In order to read the data we first check wheter or not the file is downloaded in our enviroment. In case its not we downloaded from the website provided. Then we load the data in to a variable and set the cache option to true due to the high weight of the file.
if(!file.exists("stormData.csv.bz2")){
download.file("https://d396qusza40orc.cloudfront.net/repdata%2Fdata%2FStormData.csv.bz2","stormData.csv.bz2")
}
stormData<-read.csv("stormData.csv.bz2")
library(ggplot2)
## Warning: package 'ggplot2' was built under R version 3.4.4
We are first going to sum the injuries and fatalities produced by each event in different variables.
evInjSum<-aggregate(INJURIES ~ EVTYPE, data = stormData,FUN=sum)
evFatSum<-aggregate(FATALITIES ~ EVTYPE, data = stormData,FUN=sum)
evInjSum<-evInjSum[order(evInjSum[,2],decreasing = TRUE)[1:3],]
evInjSum[,3]<-"injury"
colnames(evInjSum)[2:3]<-c("sum","Casualty")
evFatSum<-evFatSum[order(evFatSum[,2],decreasing = TRUE)[1:3],]
evFatSum[,3]<-"fatality"
colnames(evFatSum)[2:3]<-c("sum","Casualty")
evSum<-rbind(evInjSum,evFatSum)
evSumPlot<-evSum
We eliminate the rows that doesnt have information about the ecoonomic damage. Then we differentiate between the types of exponents and add for each row their propierty damage (PROPDMG) and crop damage (CROPDMG) into a new variable.
stormEc<-stormData[!is.na(stormData$PROPDMG) & stormData$PROPDMG!=0 | !is.na(stormData$CROPDMG) & stormData$CROPDMG!=0,]

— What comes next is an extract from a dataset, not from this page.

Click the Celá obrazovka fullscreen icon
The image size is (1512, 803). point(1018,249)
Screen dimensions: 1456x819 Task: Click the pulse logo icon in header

for (i in 1:nrow(stormEc)){
aux<-0
if(as.character(stormEc[i,]$PROPDMGEXP)=="B" || as.character(stormEc[i,]$PROPDMGEXP)=="b"){
aux<-stormEc[i,]$PROPDMG*10^(9)
}
if(as.character(stormEc[i,]$PROPDMGEXP)=="M" || as.character(stormEc[i,]$PROPDMGEXP)=="m"){
aux<-stormEc[i,]$PROPDMG*10^(6)
}
if(as.character(stormEc[i,]$PROPDMGEXP)=="K" || as.character(stormEc[i,]$PROPDMGEXP)=="k"){
aux<-stormEc[i,]$PROPDMG*10^(3)
}
if(as.character(stormEc[i,]$PROPDMGEXP)=="H" || as.character(stormEc[i,]$PROPDMGEXP)=="h"){
aux<-stormEc[i,]$PROPDMG*10^(2)
}
if(as.character(stormEc[i,]$CROPDMGEXP)=="B" || as.character(stormEc[i,]$CROPDMGEXP)=="b"){
aux<-aux+stormEc[i,]$CROPDMG*10^(9)
}
if(as.character(stormEc[i,]$CROPDMGEXP)=="M" || as.character(stormEc[i,]$CROPDMGEXP)=="m"){
aux<-aux+stormEc[i,]$CROPDMG*10^(6)
}
if(as.character(stormEc[i,]$CROPDMGEXP)=="K" || as.character(stormEc[i,]$CROPDMGEXP)=="k"){
aux<-aux+stormEc[i,]$CROPDMG*10^(3)
}
if(as.character(stormEc[i,]$CROPDMGEXP)=="H" || as.character(stormEc[i,]$CROPDMGEXP)=="h"){
aux<-aux+stormEc[i,]$CROPDMG*10^(2)
}
stormEc[i,38]<-aux
}
As we did before que sum the total economic damage by each event.
colnames(stormEc)[38]<-"ECDMG"
evEcSum<-aggregate(ECDMG ~ EVTYPE, data = stormEc,FUN=sum)
evEcSum<-evEcSum[order(evEcSum[,2],decreasing = TRUE)[1:3],]
We are going to plot the event that produced the higher injuries and fatalities in different barplots and the 3 events that have the greatest economic impact.
g <- ggplot(data=evSumPlot,aes(x=EVTYPE,y=sum)) + geom_bar(stat="identity") + facet_grid(Casualty ~ .)
plot(g)
g <- ggplot(data=evEcSum,aes(x=EVTYPE,y=ECDMG)) + geom_bar(stat="identity")
plot(g)
Using the barplots produced its very clear that the natural event that produces the greatest economic damage is the flood event with damages of 150319678250 dollars followed by Hurricane and tornado.
Using the same method as before we can see that the natural event that is most harmful to the health are the Tornadoes and they have caused 91346 injuries and 5633 fatalities followed by TSTM WIND and excessive heat.